Mitarbeiter und Führungskräfte einbinden: Self-Service-Portale

Die Vorteile von webbasierten Self-Service-Portalen liegen auf der Hand: Mitarbeiter können ihre personenbezogenen Daten selbst pflegen oder Genehmigungsprozesse starten. Führungskräfte wiederum erhalten einfach und schnell aktuelle Informationen für ihre Personalentscheidungen. Für die Unternehmen werden dadurch viele Prozesse und Abläufe vereinfacht.

So wundert es auch nicht, dass Self-Service-Portale von manchen nicht mehr als Trend, sondern schon fast als Standard bezeichnet werden. „Der Trend zu Web-Portalen ist bereits in einem hohen Maße zum State of the Art geworden“, lautet folgerichtig die Einschätzung von Benigna Prochaska, Geschäftsführerin der Sage GmbH. Ohne die Einbindung der Mitarbeiter und Führungskräfte in alle Personalprozesse könne eine HR-Abteilung ihren Aufgaben und Anforderungen nicht mehr gerecht werden, stimmt Rainer Kolb, Geschäftsführer der Persis GmbH, dieser Tendenz zu: „Self-Service ist heutzutage nicht mehr wegzudenken.“

Zum Einsatz kommen solche Mitarbeiter- und Manager-Self-Service-Portale zum Beispiel bei der Planung von Mitarbeitergesprächen und Weiterbildungen, für Urlaubsanträge und Reisekostenabrechnungen bis hin zum Ideenmanagement. Es gehe längst nicht mehr nur darum, etwa Adressänderungen bekanntzugeben. Vielmehr würden durch die Portallösungen HR-Prozesse unternehmensweit optimiert, erklärt Michael Friedwagner.

Der Geschäftsführer von Infoniqa HR Solutions bestätigt die gestiegene Akzeptanz für diese Lösungen: „Unsere Erfahrungen zeigen, dass bei den Anwendern die Barrieren gefallen sind.“ Bei rexx systems sieht Matthias Dietrich im Bereich Self-Service-Portale sogar noch Entwicklungspotenzial: Der Trend habe seinen Höhepunkt noch lange nicht erreicht.
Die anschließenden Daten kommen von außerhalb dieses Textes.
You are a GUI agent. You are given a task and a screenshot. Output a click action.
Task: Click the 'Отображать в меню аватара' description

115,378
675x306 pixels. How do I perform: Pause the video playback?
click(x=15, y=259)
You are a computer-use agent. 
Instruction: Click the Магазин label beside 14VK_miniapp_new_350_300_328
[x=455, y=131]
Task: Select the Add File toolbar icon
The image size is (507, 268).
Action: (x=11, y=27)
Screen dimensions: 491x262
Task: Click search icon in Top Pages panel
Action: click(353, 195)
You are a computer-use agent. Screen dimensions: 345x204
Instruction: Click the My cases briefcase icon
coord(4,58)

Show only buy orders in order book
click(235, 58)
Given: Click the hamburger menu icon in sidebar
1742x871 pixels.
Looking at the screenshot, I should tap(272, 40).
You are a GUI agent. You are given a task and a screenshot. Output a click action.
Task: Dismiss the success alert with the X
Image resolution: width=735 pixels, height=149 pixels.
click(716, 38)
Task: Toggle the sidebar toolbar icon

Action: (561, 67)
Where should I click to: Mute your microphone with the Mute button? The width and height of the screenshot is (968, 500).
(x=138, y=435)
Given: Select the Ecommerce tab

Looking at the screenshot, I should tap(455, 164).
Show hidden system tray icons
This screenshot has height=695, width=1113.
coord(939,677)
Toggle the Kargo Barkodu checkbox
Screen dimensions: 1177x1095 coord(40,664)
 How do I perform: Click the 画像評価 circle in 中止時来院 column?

Das Interesse seiner Kunden zeige deutlich, dass hier ein hohes Potenzial für moderne HR-Arbeit gesehen werde, so der Sales Manager für Süddeutschland und Österreich.

Usability und Social Media: Das Web 2.0

Etwas weniger dynamisch gestaltet sich offenbar die Weiterentwicklung und Nutzung von HR-Software in Richtung Web-2.0-Anwendungen. Sie kommen bislang nur in wenigen Bereichen zum Einsatz. Vielfach beobachten Unternehmen die Entwicklungen noch oder suchen nach Einsatzmöglichkeiten. Dennoch scheint die Richtung vorgezeichnet: Sowohl Anwender als auch Anbieter müssten sich darauf einstellen, dass sich eines der Grundprinzipien des Web 2.0, nämlich die Usability, auch im beruflichen Umfeld durchsetzen werde, ist Benigna Prochaska überzeugt. Damit gehen gewisse Anforderungen an die Nutzerfreundlichkeit von HR-Software einher: „Die Erwartungshaltung der Anwender unterscheidet nicht zwischen privat und Beruf.“

In Bezug auf die Nutzung von Web-2.0-Funktionen für ihre Arbeit scheinen Personaler zum Teil noch Vorbehalte zu haben. Obwohl das Thema in aller Munde sei, konzentriere sich die konkrete Anwendung derzeit vorwiegend auf das Recruiting, ist die Einschätzung von Matthias Dietrich. Bei Persis sieht man die Nutzung solcher Anwendungen in Unternehmen derzeit sogar noch als marginal an. Es fehle oft noch an der Umsetzung der vorhergehenden Schritte, gibt Rainer Kolb zu bedenken.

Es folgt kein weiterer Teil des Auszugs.